Starting at the first item and stopping after the line that contains "will click(297, 1239).", reproduce those lines with "notifications bell" swapped for "alerts bell". Leave everything else unchanged.

┌──

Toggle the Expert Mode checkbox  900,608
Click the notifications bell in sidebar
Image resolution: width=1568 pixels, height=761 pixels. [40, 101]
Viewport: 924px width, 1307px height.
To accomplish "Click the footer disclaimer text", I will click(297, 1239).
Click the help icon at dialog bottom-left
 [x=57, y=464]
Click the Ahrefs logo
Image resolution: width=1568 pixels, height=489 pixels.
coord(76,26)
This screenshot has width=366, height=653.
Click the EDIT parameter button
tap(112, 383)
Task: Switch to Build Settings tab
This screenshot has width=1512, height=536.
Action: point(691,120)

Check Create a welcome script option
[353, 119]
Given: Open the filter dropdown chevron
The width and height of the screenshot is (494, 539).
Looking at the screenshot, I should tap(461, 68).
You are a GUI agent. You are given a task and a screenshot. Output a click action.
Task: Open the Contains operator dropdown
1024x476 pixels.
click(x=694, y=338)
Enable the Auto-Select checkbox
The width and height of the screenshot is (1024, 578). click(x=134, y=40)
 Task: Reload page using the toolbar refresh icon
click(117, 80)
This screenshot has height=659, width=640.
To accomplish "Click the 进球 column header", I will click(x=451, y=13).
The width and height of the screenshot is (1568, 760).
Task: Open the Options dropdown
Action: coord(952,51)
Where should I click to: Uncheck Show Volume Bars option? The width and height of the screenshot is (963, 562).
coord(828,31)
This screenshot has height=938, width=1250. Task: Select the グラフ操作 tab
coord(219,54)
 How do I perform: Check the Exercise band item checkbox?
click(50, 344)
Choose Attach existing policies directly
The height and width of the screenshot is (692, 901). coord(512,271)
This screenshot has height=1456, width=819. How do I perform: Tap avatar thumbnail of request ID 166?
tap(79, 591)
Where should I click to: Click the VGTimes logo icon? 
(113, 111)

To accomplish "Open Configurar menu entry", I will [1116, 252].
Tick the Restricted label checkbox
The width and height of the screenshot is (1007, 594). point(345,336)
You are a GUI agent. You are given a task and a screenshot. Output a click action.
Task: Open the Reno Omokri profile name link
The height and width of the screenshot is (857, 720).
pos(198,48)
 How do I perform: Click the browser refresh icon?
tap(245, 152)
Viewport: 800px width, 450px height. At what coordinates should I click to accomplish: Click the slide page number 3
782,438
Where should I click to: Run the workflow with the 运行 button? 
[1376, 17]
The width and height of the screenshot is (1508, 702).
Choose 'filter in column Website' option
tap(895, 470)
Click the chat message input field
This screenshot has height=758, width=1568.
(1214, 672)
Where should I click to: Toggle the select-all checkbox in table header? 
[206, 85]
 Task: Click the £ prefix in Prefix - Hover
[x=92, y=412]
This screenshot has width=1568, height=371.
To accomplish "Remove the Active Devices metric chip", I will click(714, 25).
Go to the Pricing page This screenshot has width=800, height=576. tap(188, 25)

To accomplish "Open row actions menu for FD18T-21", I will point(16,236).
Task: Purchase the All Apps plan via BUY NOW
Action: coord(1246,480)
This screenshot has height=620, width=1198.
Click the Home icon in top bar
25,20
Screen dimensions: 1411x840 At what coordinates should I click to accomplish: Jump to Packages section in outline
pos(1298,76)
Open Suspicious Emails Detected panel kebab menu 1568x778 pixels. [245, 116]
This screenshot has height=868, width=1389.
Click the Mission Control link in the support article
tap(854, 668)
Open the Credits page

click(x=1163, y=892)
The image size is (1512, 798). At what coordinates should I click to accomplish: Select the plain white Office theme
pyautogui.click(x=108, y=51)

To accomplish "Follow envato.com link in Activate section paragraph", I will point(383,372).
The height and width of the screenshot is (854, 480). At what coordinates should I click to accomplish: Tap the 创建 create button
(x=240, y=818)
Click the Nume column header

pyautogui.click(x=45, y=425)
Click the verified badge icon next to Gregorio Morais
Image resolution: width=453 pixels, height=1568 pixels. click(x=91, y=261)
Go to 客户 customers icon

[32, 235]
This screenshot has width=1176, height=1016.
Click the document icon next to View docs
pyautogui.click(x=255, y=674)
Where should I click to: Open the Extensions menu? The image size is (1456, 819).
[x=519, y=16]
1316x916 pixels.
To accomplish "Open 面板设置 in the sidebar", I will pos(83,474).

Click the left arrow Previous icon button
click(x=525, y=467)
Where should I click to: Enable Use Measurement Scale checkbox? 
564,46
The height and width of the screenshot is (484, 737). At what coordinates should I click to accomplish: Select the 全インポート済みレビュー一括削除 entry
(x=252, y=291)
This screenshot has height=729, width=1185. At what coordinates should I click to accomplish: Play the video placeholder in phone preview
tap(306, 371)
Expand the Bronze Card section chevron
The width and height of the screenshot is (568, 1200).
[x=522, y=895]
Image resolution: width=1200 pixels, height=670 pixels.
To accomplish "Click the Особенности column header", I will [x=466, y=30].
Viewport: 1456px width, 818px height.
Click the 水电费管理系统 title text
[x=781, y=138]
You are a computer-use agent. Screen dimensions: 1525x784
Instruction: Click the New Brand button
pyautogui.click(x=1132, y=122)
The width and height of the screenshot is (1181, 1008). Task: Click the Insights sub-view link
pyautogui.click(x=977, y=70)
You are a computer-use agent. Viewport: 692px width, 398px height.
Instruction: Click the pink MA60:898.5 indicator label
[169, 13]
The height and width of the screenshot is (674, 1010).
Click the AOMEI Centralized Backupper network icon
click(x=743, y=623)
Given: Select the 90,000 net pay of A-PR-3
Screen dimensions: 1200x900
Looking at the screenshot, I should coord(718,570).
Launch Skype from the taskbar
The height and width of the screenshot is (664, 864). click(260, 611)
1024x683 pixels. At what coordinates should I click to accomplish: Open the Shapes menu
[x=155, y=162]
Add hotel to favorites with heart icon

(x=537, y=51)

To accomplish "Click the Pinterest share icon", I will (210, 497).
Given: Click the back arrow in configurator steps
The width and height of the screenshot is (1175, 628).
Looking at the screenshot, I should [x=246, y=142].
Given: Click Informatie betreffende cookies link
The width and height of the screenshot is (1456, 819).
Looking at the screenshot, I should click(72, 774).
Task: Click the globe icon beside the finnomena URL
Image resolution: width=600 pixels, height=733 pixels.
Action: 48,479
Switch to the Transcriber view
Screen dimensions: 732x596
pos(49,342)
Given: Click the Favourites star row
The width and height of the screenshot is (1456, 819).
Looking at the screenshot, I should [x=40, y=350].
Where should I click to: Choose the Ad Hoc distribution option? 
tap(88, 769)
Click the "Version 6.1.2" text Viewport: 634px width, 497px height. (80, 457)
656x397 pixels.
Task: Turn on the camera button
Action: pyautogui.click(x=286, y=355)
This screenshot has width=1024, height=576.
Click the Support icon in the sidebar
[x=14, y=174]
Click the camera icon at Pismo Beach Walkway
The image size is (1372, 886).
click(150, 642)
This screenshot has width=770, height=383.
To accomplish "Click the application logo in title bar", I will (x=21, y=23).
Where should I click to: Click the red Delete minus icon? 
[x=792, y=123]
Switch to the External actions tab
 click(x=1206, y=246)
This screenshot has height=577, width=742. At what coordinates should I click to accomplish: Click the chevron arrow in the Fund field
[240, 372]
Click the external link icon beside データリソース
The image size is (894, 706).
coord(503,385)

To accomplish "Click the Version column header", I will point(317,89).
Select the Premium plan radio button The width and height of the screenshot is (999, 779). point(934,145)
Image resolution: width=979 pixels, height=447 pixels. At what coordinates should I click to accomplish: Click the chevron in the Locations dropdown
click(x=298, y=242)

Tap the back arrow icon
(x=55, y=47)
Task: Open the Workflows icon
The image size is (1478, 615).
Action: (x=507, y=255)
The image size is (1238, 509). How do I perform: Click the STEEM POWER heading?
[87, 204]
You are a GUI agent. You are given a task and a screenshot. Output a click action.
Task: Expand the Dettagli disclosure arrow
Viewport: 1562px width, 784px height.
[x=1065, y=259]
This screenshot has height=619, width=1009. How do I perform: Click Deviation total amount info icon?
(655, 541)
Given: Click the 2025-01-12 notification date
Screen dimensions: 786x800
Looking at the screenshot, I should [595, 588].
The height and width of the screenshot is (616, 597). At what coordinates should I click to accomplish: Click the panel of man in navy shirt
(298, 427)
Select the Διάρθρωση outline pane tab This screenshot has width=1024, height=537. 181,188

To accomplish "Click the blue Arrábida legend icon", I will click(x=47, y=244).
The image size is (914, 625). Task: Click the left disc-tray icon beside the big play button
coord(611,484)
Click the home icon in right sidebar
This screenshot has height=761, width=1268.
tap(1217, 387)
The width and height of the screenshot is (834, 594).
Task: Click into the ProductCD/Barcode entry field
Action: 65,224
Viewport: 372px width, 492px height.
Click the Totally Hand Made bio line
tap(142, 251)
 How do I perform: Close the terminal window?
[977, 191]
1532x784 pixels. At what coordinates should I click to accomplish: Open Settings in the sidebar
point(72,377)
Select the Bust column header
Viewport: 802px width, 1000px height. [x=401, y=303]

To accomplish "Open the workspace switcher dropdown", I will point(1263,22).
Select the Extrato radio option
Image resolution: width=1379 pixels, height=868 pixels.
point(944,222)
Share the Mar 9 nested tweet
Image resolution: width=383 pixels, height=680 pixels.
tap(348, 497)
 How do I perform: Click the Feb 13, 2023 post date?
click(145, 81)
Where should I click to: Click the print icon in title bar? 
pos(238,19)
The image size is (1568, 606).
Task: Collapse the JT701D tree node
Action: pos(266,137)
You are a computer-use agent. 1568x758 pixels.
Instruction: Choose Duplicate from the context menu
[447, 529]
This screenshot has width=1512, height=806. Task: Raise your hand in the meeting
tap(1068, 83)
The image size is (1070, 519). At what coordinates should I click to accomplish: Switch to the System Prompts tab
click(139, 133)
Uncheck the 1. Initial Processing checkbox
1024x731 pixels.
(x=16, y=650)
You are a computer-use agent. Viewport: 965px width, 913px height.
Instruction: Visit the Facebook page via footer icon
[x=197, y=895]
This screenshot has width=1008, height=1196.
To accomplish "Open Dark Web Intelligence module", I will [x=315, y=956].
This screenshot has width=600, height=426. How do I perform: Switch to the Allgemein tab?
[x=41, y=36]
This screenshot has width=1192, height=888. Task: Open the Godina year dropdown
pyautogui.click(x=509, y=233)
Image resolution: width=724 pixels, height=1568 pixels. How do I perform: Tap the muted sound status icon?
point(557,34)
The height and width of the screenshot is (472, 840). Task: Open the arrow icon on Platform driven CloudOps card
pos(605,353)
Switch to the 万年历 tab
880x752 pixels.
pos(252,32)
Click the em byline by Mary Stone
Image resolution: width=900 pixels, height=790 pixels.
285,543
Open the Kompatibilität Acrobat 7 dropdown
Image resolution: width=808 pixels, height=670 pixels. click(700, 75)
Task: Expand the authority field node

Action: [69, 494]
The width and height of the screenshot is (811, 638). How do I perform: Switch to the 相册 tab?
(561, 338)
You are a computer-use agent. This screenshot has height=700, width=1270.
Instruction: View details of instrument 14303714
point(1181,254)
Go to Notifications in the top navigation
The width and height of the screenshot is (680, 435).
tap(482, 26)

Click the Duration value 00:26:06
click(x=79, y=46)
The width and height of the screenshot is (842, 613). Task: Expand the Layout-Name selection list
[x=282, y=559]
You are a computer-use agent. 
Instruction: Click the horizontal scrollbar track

└──

FULL SOLUTION –
Toggle the Expert Mode checkbox  900,608
Click the alerts bell in sidebar
Image resolution: width=1568 pixels, height=761 pixels. [40, 101]
Viewport: 924px width, 1307px height.
To accomplish "Click the footer disclaimer text", I will click(297, 1239).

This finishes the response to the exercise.